The movies, which will likely air on Sundays once pro football is over, mark a new direction for NBC and broadcast TV in general. Original flicks, especially big-ticket ones exec produced by the likes of Robert Halmi Sr. (Gulliver's Travels), used to be treated as crown jewels at NBC because they had the ability to attract huge audiences (in fact, the network excelled in disaster miniseries like Asteroid in 1997). But the networks began to sour on the form because the movies are costly, eat up promotional space, skew old, and don't repeat.

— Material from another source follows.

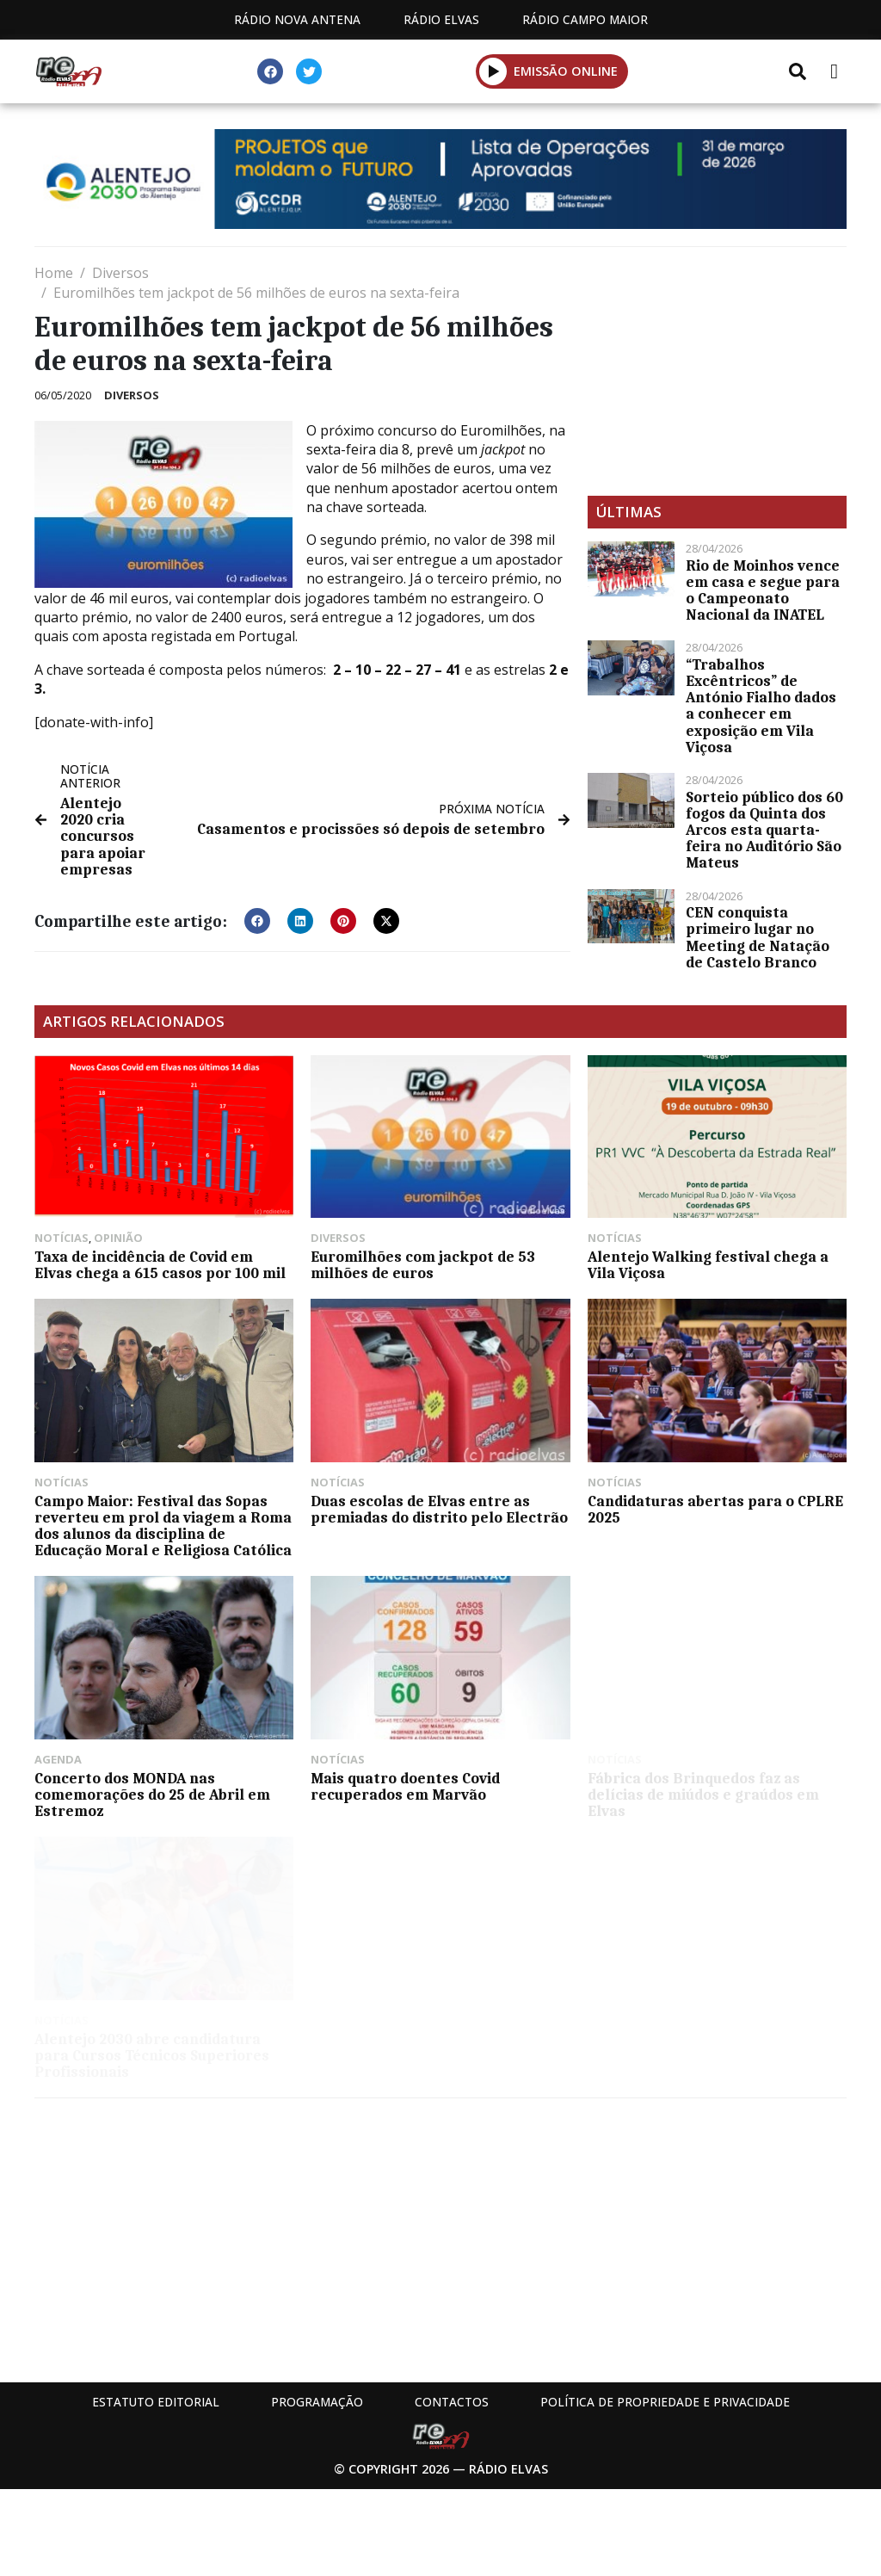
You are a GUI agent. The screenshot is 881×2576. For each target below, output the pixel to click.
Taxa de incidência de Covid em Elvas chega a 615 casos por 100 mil (160, 1265)
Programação (317, 2402)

As a result, the Peacock canceled its Monday movie franchise at the end of the 1996-97 TV season while CBS finally threw in the towel on its Sunday movie franchise after the 2005-06 TV season. Now, HBO is pretty much the only go-to place for big-ticket miniseries like the recent John Adams and the upcoming war epic The Pacific, which is exec produced by Tom Hanks and Steven Spielberg.